Previously we cleaned the train csv file and saved as 'train_df_clean.csv'. This file is already consolidated over jobkey_id index. We will also load this file along with the 'test_df.csv'

In [2]:
clean_train_df = pd.read_csv('train_df_clean.csv')
clean_test_df = pd.read_csv('test_features.csv')

### Shuffling Dataframe
Shuffling Dataframe may help to improve cross-validation accuracy

In [3]:
clean_train_df = shuffle(clean_train_df).reset_index(drop=True)

### Define Variables

In [4]:
categorical_vars = ['companyId', 'jobType', 'degree', 'major', 'industry']
numeric_vars = ['yearsExperience', 'milesFromMetropolis']
target_var = 'salary'

### Get Target Variable

In [5]:
target_df = clean_train_df[target_var]

### One Hot Encoding

In [6]:
def one_hot_encode_feature_df(df, cat_vars=None, num_vars=None):
    '''performs one-hot encoding on all categorical variables and combines result with continous variables'''
    cat_df = pd.get_dummies(df[cat_vars])
    num_df = df[num_vars].apply(pd.to_numeric)
    return pd.concat([cat_df, num_df], axis=1)

In [7]:
feature_df = one_hot_encode_feature_df(clean_train_df, cat_vars=categorical_vars, num_vars=numeric_vars)
test_df = one_hot_encode_feature_df(clean_test_df, cat_vars=categorical_vars, num_vars=numeric_vars)
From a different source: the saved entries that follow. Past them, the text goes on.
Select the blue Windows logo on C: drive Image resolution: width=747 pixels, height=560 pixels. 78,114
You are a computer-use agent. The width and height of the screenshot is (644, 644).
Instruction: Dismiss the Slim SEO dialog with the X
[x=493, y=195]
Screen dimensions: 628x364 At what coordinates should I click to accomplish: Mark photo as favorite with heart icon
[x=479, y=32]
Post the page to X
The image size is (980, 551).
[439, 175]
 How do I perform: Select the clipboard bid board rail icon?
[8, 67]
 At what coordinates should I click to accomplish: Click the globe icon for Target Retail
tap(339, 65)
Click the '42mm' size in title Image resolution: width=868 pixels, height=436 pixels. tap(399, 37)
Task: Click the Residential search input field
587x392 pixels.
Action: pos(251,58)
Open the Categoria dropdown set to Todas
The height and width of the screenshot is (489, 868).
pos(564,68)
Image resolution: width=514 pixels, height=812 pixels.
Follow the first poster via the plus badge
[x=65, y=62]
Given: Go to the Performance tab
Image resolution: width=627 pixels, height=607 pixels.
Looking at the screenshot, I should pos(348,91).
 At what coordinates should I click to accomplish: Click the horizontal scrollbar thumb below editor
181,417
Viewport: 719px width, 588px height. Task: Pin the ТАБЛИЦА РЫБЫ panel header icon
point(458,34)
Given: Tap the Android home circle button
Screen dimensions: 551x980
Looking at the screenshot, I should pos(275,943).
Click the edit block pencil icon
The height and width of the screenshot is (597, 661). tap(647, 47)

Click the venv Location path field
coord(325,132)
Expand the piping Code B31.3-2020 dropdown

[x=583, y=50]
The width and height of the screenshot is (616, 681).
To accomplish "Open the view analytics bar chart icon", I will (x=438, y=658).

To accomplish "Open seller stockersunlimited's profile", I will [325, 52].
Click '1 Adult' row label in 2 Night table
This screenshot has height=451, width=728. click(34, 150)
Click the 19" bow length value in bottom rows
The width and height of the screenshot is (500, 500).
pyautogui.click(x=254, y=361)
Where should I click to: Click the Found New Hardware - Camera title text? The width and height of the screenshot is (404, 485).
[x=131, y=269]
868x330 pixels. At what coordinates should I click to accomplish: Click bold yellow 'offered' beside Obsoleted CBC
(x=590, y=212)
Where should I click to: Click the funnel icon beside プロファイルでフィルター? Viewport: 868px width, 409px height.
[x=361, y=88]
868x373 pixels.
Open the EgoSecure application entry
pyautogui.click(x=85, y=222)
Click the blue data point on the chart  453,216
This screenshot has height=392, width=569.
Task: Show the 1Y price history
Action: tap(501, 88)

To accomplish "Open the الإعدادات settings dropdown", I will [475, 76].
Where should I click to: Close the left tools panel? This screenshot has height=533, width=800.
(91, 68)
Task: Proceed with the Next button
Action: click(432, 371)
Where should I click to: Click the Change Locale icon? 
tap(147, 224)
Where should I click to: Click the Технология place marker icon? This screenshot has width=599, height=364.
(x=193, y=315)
## Initializing and Training Predictive Models

Steps:
1. Initializing model lists and dict
2. create models + Hyperparameter tuning
3. Model summary

Models:
1. Linear Regression
2. RandomForestRegressor
3. GradientBoostRegressor

In [8]:
#initializing model lists and dict
models = []
mean_mse = {}
cv_std = {}
res = {}

In [9]:
#define number of processes to run in parallel
num_procs = 2

#shared model paramaters
verbose_lvl = 5

In [10]:
#Initiazlizing Models
lr = LinearRegression()
rf = RandomForestRegressor(n_estimators=150, n_jobs=num_procs, max_depth=25, min_samples_split=60, max_features=30, verbose=verbose_lvl)
gb = GradientBoostingRegressor(n_estimators=150, max_depth=5, loss='ls', verbose=verbose_lvl)

In [11]:
models.extend([lr, rf, gb])

In [12]:
def train_model(model, feature_df, target_df, num_procs, mean_mse, cv_std):
    neg_mse = cross_val_score(model, feature_df, target_df, cv=2, n_jobs=num_procs, scoring='neg_mean_squared_error')
    mean_mse[model] = -1.0*np.mean(neg_mse)
    cv_std[model] = np.std(neg_mse)

In [13]:
#cross validate models and print summaries to compare each model
for model in models:
    train_model(model, feature_df, target_df, num_procs, mean_mse, cv_std)
    print('\nModel:\n', model)
    print('Average MSE:\n', mean_mse[model])
    print('Standard deviation during CV:\n', cv_std[model])


Model:
 LinearRegression()
Average MSE:
 384.47499047251506
Standard deviation during CV:
 3.3891256464357866e-05
Standard deviation during CV:
 3.3891256464357866e-05

Model:
 RandomForestRegressor(max_depth=25, max_features=30, min_samples_split=60,
                      n_estimators=150, n_jobs=2, verbose=5)
Average MSE:
 367.5588277034447
Standard deviation during CV:
 0.04838140050742368
Standard deviation during CV:
 0.04838140050742368

Model:
 GradientBoostingRegressor(max_depth=5, n_estimators=150, verbose=5)
Average MSE:
 357.33422543210236
Standard deviation during CV:
 0.09232045687170398
Standard deviation during CV:
 0.09232045687170398


| Model | Average MSE | SD during CV |
| ---- | ---- | ---- |
| Linear Regression | 384.475 | 3.389 |
| Random Forest | 367.559 | 0.048 |
| Gradient Boost | 357.334 | 0.092 |

We saw the lowest Average Mean Squared Error with Gradient Boost Regressor Model making it the best model among the three used above.